Description of the task - Print every entry below again. Nothing may differ from the original.

(Pixel coordinate grounding data)

──────────────────────────────

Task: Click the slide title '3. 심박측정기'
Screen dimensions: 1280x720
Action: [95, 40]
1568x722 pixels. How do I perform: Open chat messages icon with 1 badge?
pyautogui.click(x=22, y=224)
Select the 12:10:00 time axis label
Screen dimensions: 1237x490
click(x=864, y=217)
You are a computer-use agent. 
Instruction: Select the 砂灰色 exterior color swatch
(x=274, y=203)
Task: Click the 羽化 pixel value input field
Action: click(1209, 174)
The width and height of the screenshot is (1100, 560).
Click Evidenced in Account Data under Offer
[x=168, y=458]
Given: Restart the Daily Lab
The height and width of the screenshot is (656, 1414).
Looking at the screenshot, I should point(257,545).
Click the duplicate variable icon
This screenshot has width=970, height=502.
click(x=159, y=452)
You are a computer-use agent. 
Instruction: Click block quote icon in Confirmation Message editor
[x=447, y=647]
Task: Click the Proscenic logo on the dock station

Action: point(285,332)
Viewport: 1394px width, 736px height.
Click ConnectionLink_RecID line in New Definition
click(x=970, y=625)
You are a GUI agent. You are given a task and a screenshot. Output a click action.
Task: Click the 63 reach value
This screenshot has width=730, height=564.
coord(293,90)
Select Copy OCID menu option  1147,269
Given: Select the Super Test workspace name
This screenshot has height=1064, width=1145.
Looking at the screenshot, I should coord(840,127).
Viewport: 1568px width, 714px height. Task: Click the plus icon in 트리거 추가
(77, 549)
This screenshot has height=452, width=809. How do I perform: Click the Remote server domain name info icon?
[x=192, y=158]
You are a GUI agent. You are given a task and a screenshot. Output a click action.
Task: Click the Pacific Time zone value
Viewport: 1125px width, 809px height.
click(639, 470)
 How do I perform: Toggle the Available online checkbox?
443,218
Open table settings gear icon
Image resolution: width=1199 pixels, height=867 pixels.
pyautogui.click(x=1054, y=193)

──────────────────────────────

Problem solution -
Task: Click the slide title '3. 심박측정기'
Screen dimensions: 1280x720
Action: [95, 40]
1568x722 pixels. How do I perform: Open chat messages icon with 1 badge?
pyautogui.click(x=22, y=224)
Select the 12:10:00 time axis label
Screen dimensions: 1237x490
click(x=864, y=217)
You are a computer-use agent. 
Instruction: Select the 砂灰色 exterior color swatch
(x=274, y=203)
Task: Click the 羽化 pixel value input field
Action: click(1209, 174)
The width and height of the screenshot is (1100, 560).
Click Evidenced in Account Data under Offer
[x=168, y=458]
Given: Restart the Daily Lab
The height and width of the screenshot is (656, 1414).
Looking at the screenshot, I should point(257,545).
Click the duplicate variable icon
This screenshot has width=970, height=502.
click(x=159, y=452)
You are a computer-use agent. 
Instruction: Click block quote icon in Confirmation Message editor
[x=447, y=647]
Task: Click the Proscenic logo on the dock station

Action: point(285,332)
Viewport: 1394px width, 736px height.
Click ConnectionLink_RecID line in New Definition
click(x=970, y=625)
You are a GUI agent. You are given a task and a screenshot. Output a click action.
Task: Click the 63 reach value
This screenshot has width=730, height=564.
coord(293,90)
Select Copy OCID menu option  1147,269
Given: Select the Super Test workspace name
This screenshot has height=1064, width=1145.
Looking at the screenshot, I should coord(840,127).
Viewport: 1568px width, 714px height. Task: Click the plus icon in 트리거 추가
(77, 549)
This screenshot has height=452, width=809. How do I perform: Click the Remote server domain name info icon?
[x=192, y=158]
You are a GUI agent. You are given a task and a screenshot. Output a click action.
Task: Click the Pacific Time zone value
Viewport: 1125px width, 809px height.
click(639, 470)
 How do I perform: Toggle the Available online checkbox?
443,218
Open table settings gear icon
Image resolution: width=1199 pixels, height=867 pixels.
pyautogui.click(x=1054, y=193)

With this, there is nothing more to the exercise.